L’uso di questa posata era vista non per la sua utilità, ma come forma di civetteria, per non dire mania. Personaggi come lo scrittore Montaigne, ma anche lo stesso Molière, nonché il Re Sole, davano decisa preferenza alle dita piuttosto che alla forchetta. Un celebre dipinto di Ingrès ritrae Luigi XIV e Molière a cena e la tavola era chiaramente imbandita senza forchette; il sovrano venne convinto ad usarle (ma solo nei pranzi ufficiali) solo con il trasferimento della corte a Versailles. Siamo nel 1684.
Come abbiamo visto la forchetta in Francia incontrò notevoli difficoltà ad affermarsi; in Inghilterra rimase del tutto sconosciuta fino al ‘600 mentre in Italia ebbe sorte migliore ma servì anche come mezzo di riconoscimento tra Guelfi e Ghibellini, in tutto divisi dal loro secolare antagonismo. Mentre i primi posavano coltello, cucchiaio e forchetta dalla parte destra, i Ghibellini, per distinguersi, sistemavano la posateria sopra il tondo, nella parte che guarda il centro della tavola, dove oggi usiamo porre le posate da frutta e, se lo facevano, c’è da sperare che dovessero ricavarne una certa soddisfazione!.

**DATI FORNITI**
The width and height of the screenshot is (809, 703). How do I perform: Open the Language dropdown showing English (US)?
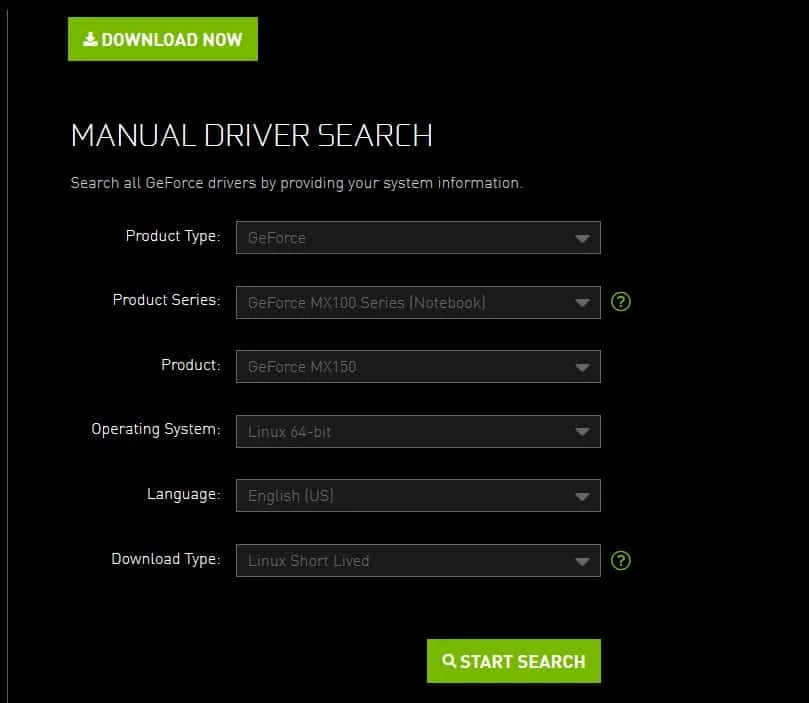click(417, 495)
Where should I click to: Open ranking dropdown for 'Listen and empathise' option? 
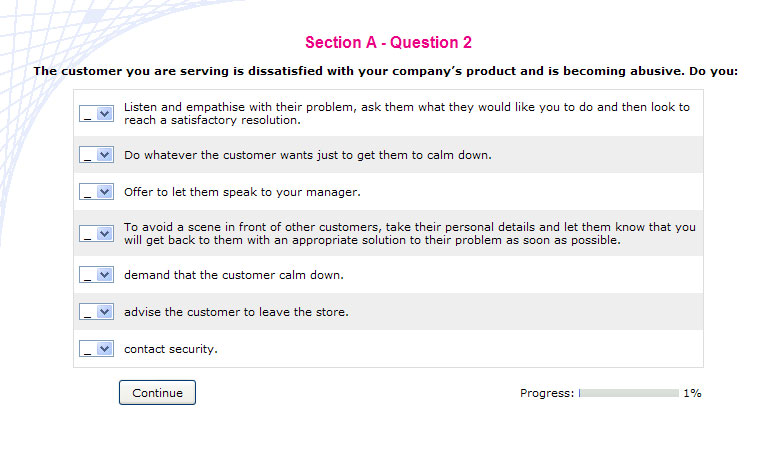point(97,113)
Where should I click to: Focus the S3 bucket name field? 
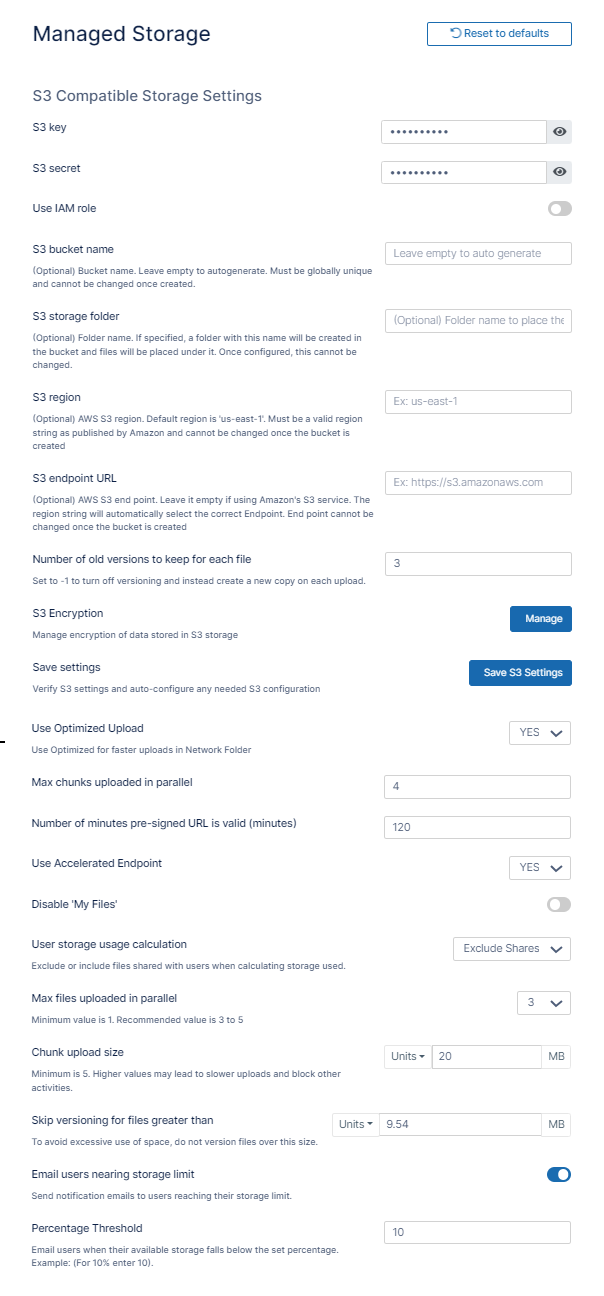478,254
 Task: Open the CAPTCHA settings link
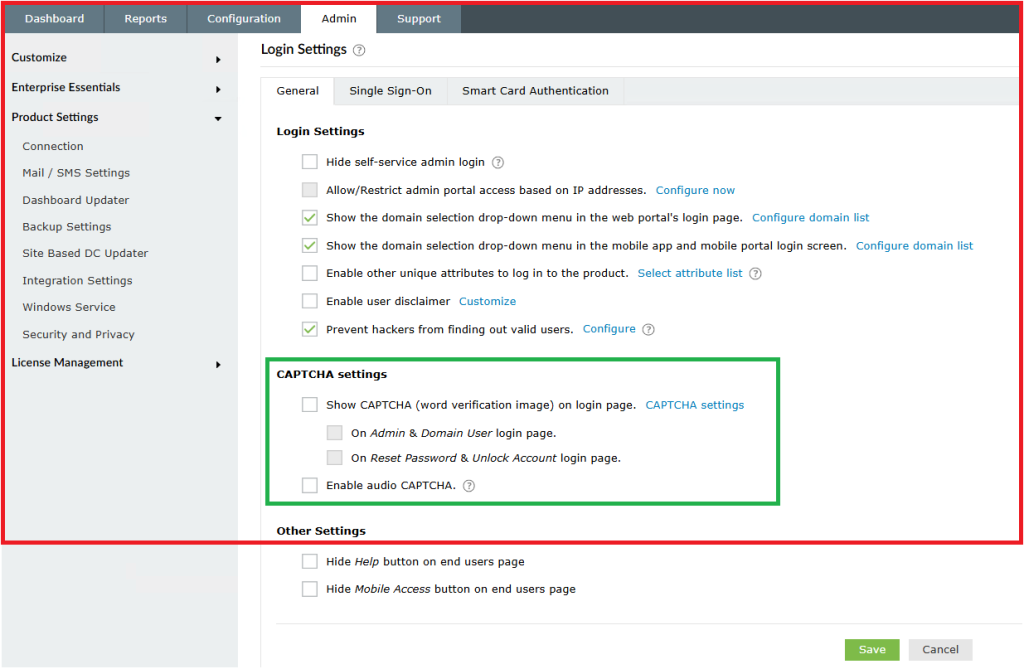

**CONSEGNA**
Rispondi per favore a queste domande sul testo sulla forchetta:
(a) In quale anno e in occasione di quale evento Luigi XIV fu convinto a usare la forchetta?
(b) Fino a quale secolo la forchetta rimase del tutto sconosciuta in Inghilterra?
(c) Dove sistemavano la posateria i Ghibellini?

**SOLUZIONE**
(a) Nel 1684, con il trasferimento della corte a Versailles.
(b) Fino al '600.
(c) Sopra il tondo, nella parte che guarda il centro della tavola.